Passage provided:
He agreed a sugar tax was an effective way of reducing people’s intake.

University of California Berkley Associate Professor Kristine Madsen, who will speak at the symposium via video link, was senior study author for a project which monitored the impact of a sugary drinks tax introduced in Berkeley in March 2015.

The study showed a 21 per cent drop in the drinking of sugary beverages in the city’s low-income neighbourhoods after the penny-per-ounce tax was imposed.

Coca-Cola Oceania general manager Sandhya Pillay said sugar and tobacco were entirely different because tobacco was harmful when consumed at any level but sugar was fine in moderation.

She said the company opposed a “discriminatory sugary drink tax” because current analysis indicated it had “no measurable impact on reducing obesity”.

Coca-Cola had been actively promoting the new Coca-Cola No Sugar and a third of sales in New Zealand were now low or no sugar, she said.

Health Minister Dr Jonathan Coleman said the party’s position on sugar tax hadn’t changed and was not something being considered.

“We are continuing to keep a watching brief on the emerging evidence and practice. There’s no single solution that will fix obesity. That’s why we’ve implemented a Childhood Obesity Plan.”

The day-long symposium will end with a political panel discussing a sugary drink tax.

Given exercise 1:
According to the sugary drink tax passage, by how much did drinking of sugary beverages fall in Berkeley's low-income neighborhoods after the tax was imposed?
Given exercise 2:
Which people are named in the sugary drink tax passage?

Dataset content:
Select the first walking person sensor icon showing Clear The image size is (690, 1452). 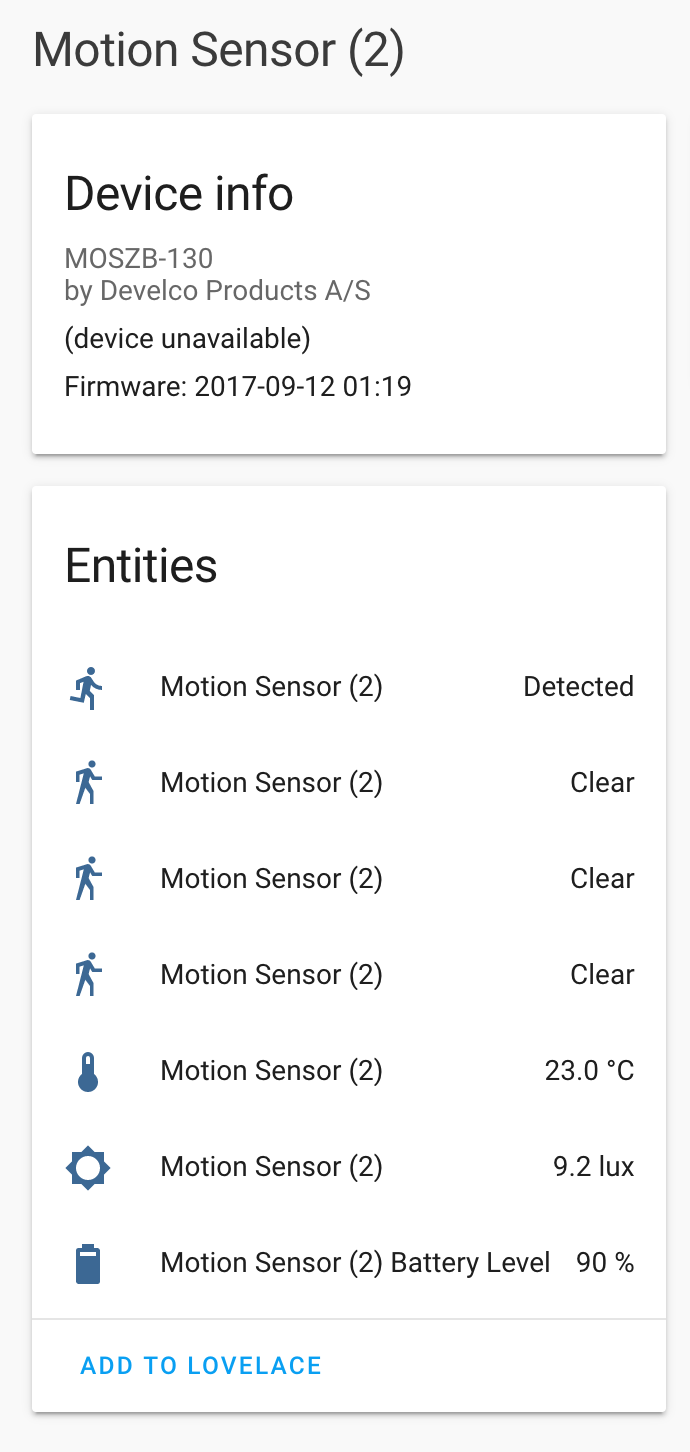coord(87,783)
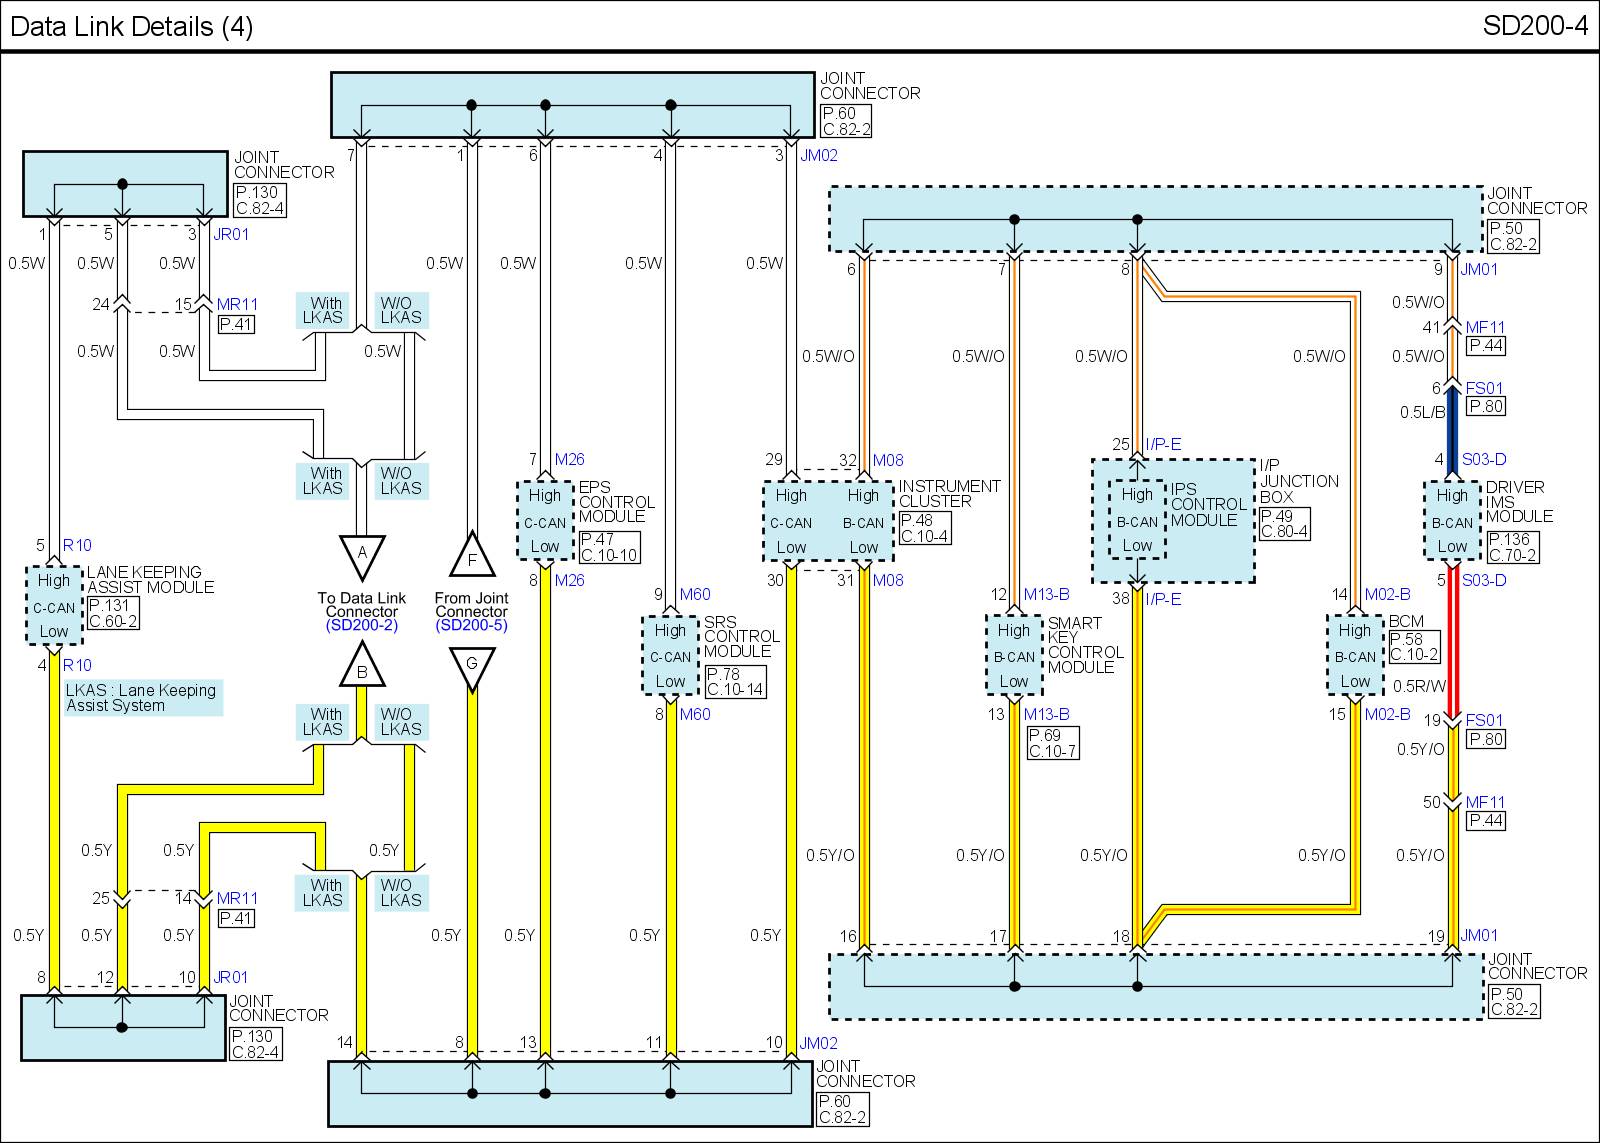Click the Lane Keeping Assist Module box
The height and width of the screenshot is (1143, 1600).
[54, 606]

Complete response 1:
It fell by 21 percent.

Complete response 2:
Kristine Madsen, Sandhya Pillay, Jonathan Coleman